Chief Justice John Roberts, who was originally slated to be O’Connor’s successor, recalled that he was assigned to support O’Connor’s nomination as a young Justice Department attorney and said that 25 years later, O’Connor quipped about his initial nomination to replace her that “the only problem was I didn’t wear a skirt.”

“My initial reaction was, of course, everything’s negotiable,” Roberts added to laughter. “But fortunately, it didn’t come to that.”

Roberts ultimately served alongside O’Connor on the court for four months when he was tapped by Bush to replace the late Chief Justice, William Rehnquist.

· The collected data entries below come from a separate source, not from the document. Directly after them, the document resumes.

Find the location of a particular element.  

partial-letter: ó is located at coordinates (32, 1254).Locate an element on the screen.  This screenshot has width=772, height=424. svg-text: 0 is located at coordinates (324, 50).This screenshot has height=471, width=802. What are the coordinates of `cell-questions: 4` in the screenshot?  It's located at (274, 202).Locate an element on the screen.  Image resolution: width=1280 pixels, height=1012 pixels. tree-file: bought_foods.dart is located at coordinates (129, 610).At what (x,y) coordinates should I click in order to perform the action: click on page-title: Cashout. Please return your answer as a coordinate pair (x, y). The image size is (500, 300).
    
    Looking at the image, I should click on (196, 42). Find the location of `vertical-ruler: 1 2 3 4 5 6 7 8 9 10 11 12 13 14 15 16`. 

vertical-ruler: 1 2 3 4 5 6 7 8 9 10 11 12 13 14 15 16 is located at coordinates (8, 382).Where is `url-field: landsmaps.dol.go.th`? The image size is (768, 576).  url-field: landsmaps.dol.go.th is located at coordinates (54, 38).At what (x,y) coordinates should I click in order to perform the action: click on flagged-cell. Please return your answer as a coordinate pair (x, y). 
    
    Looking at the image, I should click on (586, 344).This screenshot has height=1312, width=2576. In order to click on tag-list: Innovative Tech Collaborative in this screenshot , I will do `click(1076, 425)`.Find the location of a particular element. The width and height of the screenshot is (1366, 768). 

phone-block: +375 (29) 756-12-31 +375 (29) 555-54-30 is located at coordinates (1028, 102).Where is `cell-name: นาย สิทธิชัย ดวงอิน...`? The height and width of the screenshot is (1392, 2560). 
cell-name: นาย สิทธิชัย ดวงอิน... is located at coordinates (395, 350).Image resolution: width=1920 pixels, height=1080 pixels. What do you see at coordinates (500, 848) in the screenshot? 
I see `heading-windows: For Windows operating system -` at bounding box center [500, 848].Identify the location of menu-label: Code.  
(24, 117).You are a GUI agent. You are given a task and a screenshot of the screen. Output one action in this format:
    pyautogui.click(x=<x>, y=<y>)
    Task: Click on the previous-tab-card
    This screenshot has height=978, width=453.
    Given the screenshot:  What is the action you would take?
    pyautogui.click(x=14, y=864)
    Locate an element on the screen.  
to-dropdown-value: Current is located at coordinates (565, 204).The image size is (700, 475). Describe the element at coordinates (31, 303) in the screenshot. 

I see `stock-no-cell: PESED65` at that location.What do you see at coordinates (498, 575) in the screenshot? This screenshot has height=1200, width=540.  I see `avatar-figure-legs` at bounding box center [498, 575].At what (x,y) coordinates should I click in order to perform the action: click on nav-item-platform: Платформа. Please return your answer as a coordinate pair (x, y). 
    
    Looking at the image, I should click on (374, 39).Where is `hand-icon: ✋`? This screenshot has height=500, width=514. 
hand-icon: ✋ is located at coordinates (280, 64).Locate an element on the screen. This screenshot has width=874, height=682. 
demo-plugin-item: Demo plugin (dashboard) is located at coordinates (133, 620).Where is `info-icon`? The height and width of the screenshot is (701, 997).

“The last several weeks after Justice O’Connor’s passing, I have spoken with many women judges and lawyers who were young adults when Justice O’Connor became the first,” the chief recounted. “They say the same thing — younger people today cannot understand what it was like before Justice O’Connor, in what now seems a distant past.

“That distance is a measure of time, but it’s also a measure of Justice O’Connor’s life and work. In nearly a quarter century on the court, she was a strong influential and iconic jurist. Her leadership shaped the legal profession, making it obvious that judges are both women and men.”

Roberts added: “The time when women were not on the bench seems so far away, because Justice O’Connor was so good when she was on the bench. She was so successful that the barriers she broke down are almost unthinkable today, but not so in her lifetime.”

O’Connor was an Arizona appeals court judge before Reagan selected her for the groundbreaking nomination. She is the most recent justice to have served in elected office, as a Republican state senator from 1969 to 1975. In 1973, she became the first woman to serve as a state senate’s majority leader.

O’Connor announced her retirement in 2005 to care for her husband, John O’Connor, who died in 2009 of complications from Alzheimer’s disease.

She served more than 24 years on the Supreme Court at the time she departed the bench in January 2006.